The group flew in stages to the island, which is the third largest is the United States.

Their flights to the northland started out in Las Vegas, with a stopover in Seattle.

Then it was on to Ketchikan, Alaska.

From there they took a two-hour floatplane ride to Coffman Cove on the island.

While the main industry on the island is fishing, the locals have learned that in the spring, bear hunters become a very vital part of their economy.

The group rented a mobile home in Coffman Cove as their base camp.

Groceries had to be brought in by plane and weren't cheap.

For several in the group, including Rhodes and Moline, it was their first out-of-state hunting trip.
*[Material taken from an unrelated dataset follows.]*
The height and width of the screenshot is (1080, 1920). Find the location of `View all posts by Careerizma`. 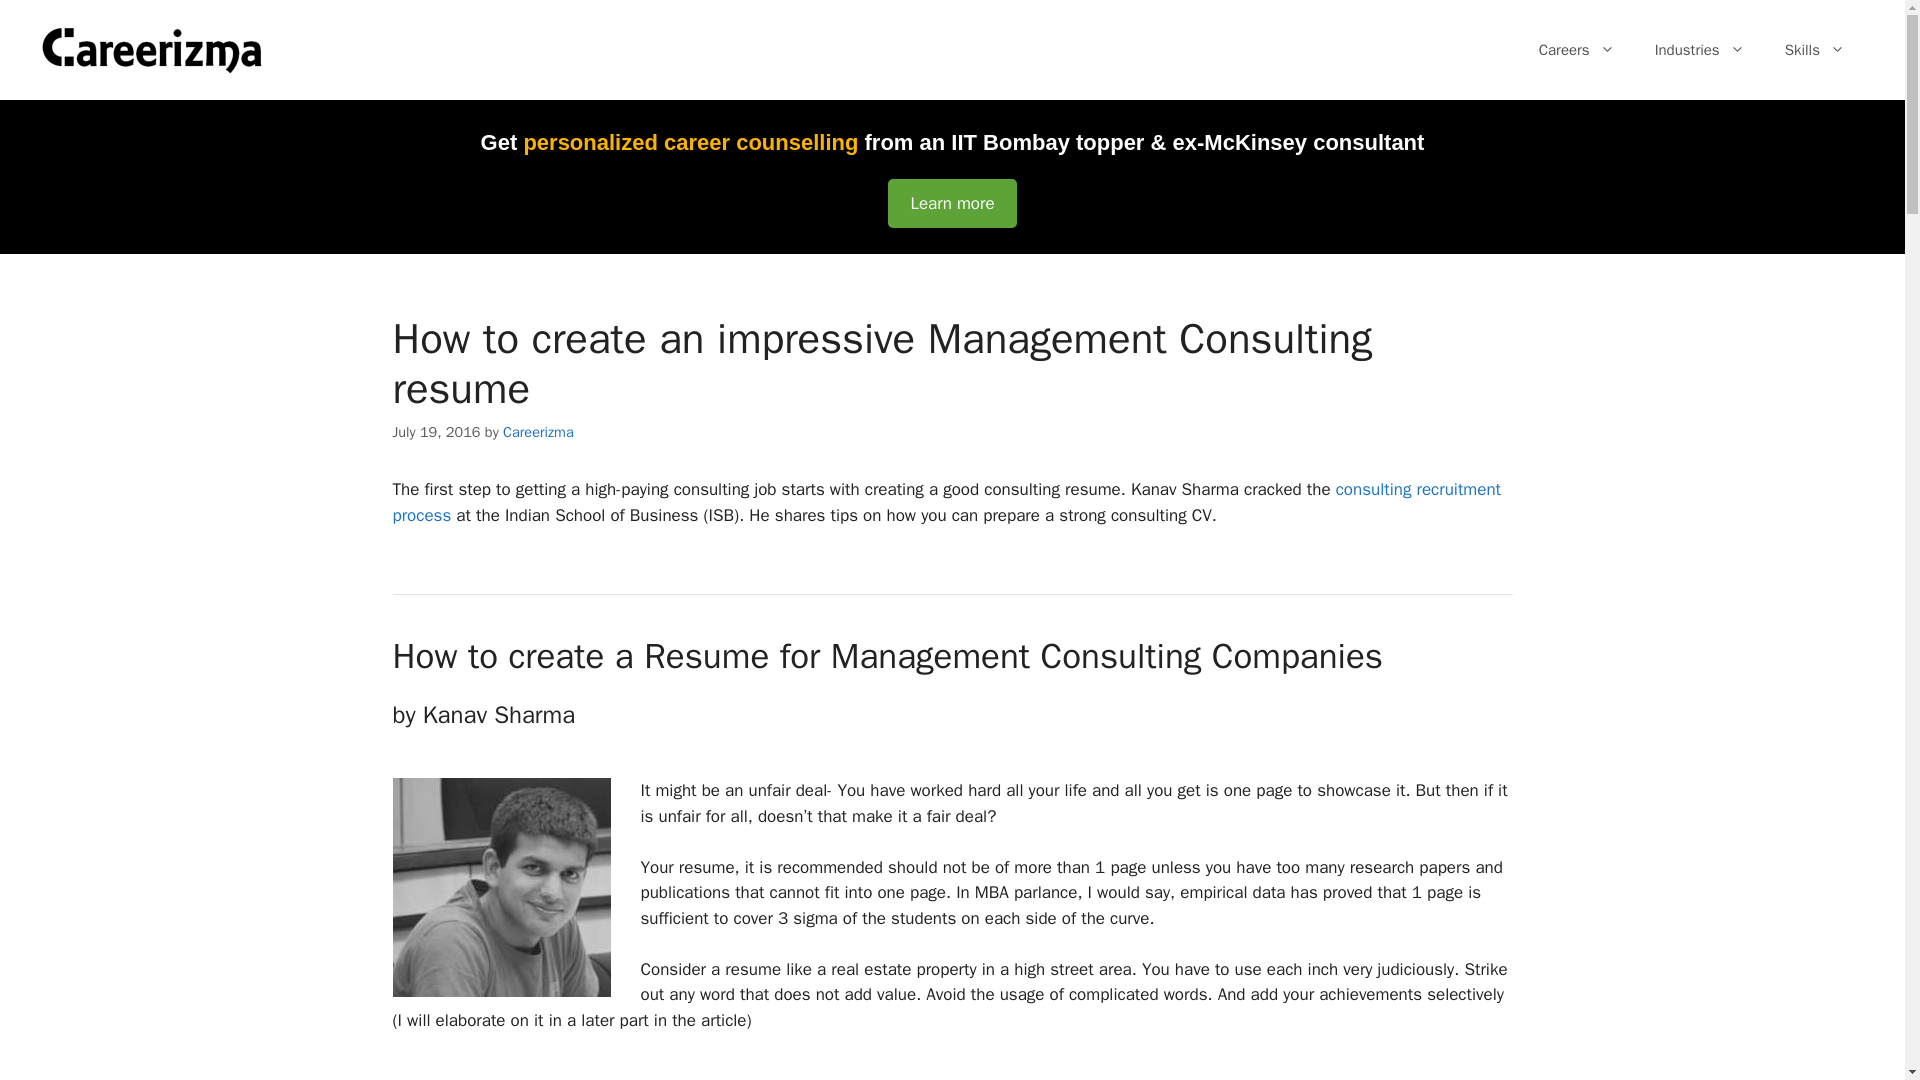

View all posts by Careerizma is located at coordinates (538, 430).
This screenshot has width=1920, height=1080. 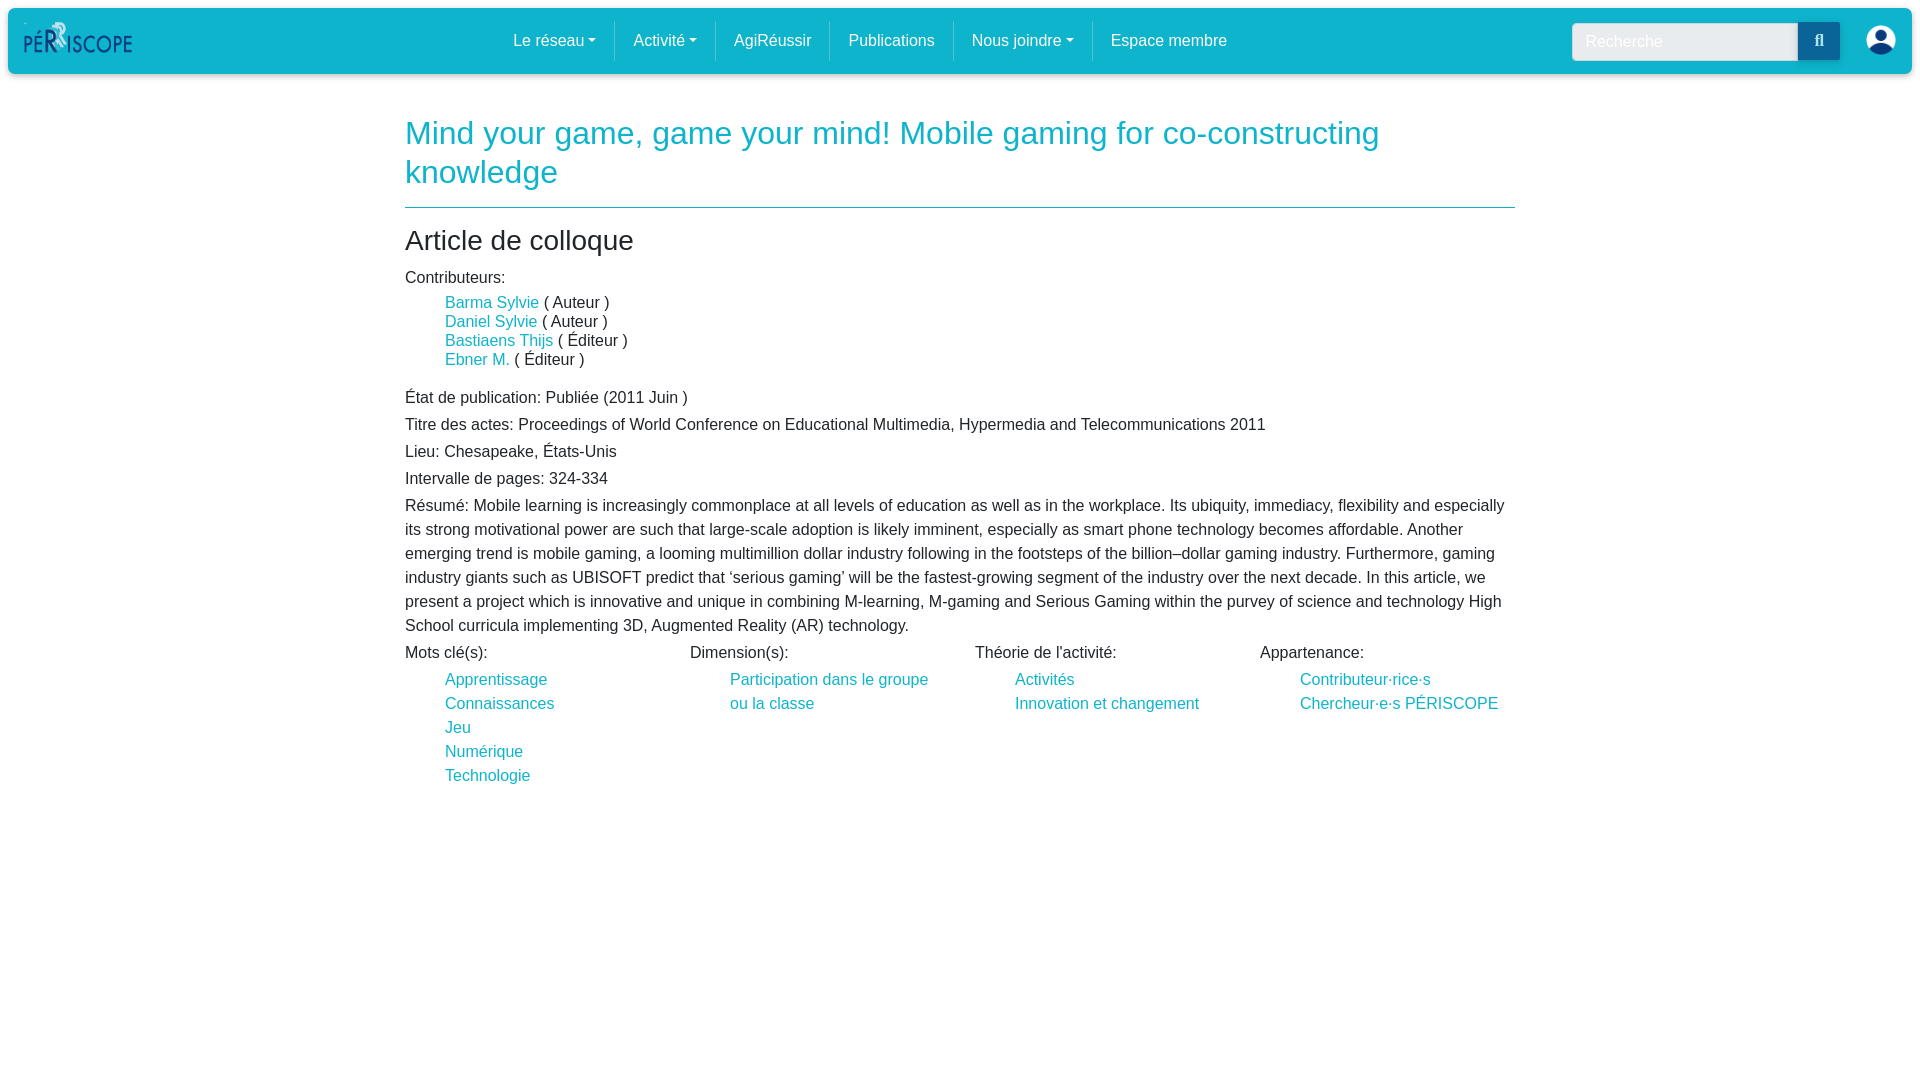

While a number of the hunters on the trip decided to use bows and arrows, several of the hunters, including Meins and Rhodes, decided to use centerfire rifles while in search of the big black bruins.

Rhodes and Moline said they saw bears every day.

"I saw big bears, small bears and even cubs," said Rhodes.

Besides the bears, Rhodes saw whales, seals, otters, one wolf, geese, ducks, and even blue herons while on the hunt.

The methods that were used by the hunters varied.

The bowhunters used bait stations to try and lure the always-hungry bears into range.

The rifle hunters tried using varmint calls and glassing with binoculars to find their prey.

Hunters got to their hunting areas by using small skiffs or by pickup trucks.

Then it was hiking into the thick woods that were covered in bear trails.

This time of the year, the days are long.

The sun came up at 4 a.m.

and didn't set until after 9 p.m.

The hunters took advantage of the long days while pursuing the bears.

Everyone one the trip had a chance to bag a bear and most did.

Rhodes said that five bears were taken during the hunt.

The lucky hunters included Hank Nolte, Neuberger, Meins, Moline and Rhodes.

All the bears taken were boars.

Rhodes said that Moline took a bear that Troy Nolte had passed on the last day he was hunting.

That bear turned out to be the second largest taken on the hunt, and may make the prestigious Boone & Crockett record book.

Neuberger got the honors of the largest bear taken, and he bagged that one with a bow.

The bear green-scored 20 inches.

Moline's bear was also taken with a bow.

Moline made a one-shot kill at 44 yards.

His bear green-scored 20-1/8 inches.

Rhodes said that the only bad side of the trip were the bugs.

"There were mosquitoes and black flies everywhere.

They just ate you up, no matter what you put on," he said.

Rhodes said that even though the hides of the bears had been rubbed, he is still going to have a rug made out of his bear.

"That was a trip I'll never forget," Rhodes said.

Moline said that he too enjoyed the trip and was excited about bagging his first bear.

"There is a lot of wildlife up there," he said.